Objective: To determine the accuracy of a morphometric model, which combines measurements of the oral cavity with body mass index and neck circumference, in predicting whether a patient has OSAS.

Design: 6-month prospective study.

Setting: University-based tertiary referral sleep clinic and research center.

Participants: 300 consecutive patients evaluated for sleep disorders for the first time.
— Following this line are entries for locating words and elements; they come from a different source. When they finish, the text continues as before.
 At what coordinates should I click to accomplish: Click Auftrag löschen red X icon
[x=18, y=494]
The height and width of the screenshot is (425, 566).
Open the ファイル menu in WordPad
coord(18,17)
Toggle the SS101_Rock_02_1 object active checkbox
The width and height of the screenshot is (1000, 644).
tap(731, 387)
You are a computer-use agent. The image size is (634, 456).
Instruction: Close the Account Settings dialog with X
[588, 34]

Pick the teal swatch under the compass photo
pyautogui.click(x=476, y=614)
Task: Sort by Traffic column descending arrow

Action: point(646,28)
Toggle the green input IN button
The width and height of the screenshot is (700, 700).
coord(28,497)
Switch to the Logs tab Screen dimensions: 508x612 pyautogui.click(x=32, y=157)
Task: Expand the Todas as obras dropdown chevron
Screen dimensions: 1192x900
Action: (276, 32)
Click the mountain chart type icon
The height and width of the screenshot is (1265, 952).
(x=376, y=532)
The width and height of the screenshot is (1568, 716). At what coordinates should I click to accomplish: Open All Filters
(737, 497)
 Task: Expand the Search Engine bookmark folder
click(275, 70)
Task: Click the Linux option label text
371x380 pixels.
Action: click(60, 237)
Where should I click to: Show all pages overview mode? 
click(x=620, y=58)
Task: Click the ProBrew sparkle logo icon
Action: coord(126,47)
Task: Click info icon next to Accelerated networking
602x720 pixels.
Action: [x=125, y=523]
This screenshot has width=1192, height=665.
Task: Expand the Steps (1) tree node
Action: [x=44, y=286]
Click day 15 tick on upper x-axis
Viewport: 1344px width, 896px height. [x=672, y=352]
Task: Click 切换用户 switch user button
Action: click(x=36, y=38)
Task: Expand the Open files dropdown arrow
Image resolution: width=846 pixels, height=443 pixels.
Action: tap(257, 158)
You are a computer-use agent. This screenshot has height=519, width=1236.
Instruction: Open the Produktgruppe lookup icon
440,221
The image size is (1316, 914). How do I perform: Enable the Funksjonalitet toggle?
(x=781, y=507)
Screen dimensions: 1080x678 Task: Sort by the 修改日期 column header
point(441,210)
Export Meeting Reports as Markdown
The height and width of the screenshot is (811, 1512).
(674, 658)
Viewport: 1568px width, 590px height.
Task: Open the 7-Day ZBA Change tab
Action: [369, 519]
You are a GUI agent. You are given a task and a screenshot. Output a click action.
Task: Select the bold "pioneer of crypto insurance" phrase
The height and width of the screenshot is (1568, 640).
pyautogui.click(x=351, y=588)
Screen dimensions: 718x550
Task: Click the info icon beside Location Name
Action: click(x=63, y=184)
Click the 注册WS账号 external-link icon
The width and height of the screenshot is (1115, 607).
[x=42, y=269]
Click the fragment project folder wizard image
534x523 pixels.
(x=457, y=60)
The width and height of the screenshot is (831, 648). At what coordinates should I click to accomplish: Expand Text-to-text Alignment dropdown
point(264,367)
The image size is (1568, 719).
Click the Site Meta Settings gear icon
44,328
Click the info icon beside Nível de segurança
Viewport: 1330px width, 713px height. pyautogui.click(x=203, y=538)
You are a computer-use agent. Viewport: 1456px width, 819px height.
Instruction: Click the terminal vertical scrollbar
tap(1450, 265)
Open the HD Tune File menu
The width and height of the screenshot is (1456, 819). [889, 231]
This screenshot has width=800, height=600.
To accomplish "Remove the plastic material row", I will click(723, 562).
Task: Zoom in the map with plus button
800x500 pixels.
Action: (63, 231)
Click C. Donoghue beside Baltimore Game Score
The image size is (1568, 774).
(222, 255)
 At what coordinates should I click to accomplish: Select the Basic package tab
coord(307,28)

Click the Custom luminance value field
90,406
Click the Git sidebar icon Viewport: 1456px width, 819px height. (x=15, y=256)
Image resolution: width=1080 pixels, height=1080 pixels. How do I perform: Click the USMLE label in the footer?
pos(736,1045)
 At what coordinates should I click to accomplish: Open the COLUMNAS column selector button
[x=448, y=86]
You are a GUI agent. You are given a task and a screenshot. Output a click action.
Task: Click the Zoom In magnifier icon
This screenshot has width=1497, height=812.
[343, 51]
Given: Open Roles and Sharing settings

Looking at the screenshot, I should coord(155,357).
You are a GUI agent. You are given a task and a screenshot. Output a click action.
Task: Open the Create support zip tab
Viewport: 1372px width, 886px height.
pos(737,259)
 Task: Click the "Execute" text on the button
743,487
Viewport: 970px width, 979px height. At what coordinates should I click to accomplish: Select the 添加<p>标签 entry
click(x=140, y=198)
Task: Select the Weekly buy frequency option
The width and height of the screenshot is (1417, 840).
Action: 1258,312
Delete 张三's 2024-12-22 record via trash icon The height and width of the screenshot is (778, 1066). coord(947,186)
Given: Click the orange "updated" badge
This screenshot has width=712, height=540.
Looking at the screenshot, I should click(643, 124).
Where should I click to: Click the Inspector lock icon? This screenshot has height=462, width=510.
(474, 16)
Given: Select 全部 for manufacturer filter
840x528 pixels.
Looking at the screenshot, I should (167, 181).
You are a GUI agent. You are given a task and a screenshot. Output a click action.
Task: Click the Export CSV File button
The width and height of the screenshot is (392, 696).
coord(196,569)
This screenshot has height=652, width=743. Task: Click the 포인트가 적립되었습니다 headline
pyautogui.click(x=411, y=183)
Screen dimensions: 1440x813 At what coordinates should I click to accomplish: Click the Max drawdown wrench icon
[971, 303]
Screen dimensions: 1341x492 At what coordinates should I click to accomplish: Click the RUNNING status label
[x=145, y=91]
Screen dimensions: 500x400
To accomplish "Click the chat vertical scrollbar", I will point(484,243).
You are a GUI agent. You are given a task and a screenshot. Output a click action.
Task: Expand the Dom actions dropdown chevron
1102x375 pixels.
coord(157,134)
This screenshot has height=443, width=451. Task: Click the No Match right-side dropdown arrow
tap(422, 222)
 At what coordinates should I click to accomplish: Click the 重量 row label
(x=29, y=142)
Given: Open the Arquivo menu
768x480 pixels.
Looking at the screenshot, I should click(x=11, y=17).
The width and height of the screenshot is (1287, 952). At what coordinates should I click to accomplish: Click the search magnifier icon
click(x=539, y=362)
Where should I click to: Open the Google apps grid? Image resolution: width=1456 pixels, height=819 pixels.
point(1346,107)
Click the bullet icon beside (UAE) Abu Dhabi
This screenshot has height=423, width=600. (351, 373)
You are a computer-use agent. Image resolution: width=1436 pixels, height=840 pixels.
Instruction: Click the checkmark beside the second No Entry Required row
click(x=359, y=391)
Measurements: Body mass index, neck circumference, and oral cavity measurements were obtained, and a model value was calculated for each patient. Polysomnography was used to determine the number of abnormal respiratory events that occurred during sleep. Sleep apnea was defined as more than five episodes of apnea or hypopnea per hour of sleep.

Results: The morphometric model had a sensitivity of 97.6% (95% CI, 95% to 98.9%), a specificity of 100% (CI, 92% to 100%), a positive predictive value of 100% (CI, 98.5% to 100%), and a negative predictive value of 88.5% (CI, 77% to 96%). No significant discrepancies were revealed in tests of intermeasurer and test-retest reliability.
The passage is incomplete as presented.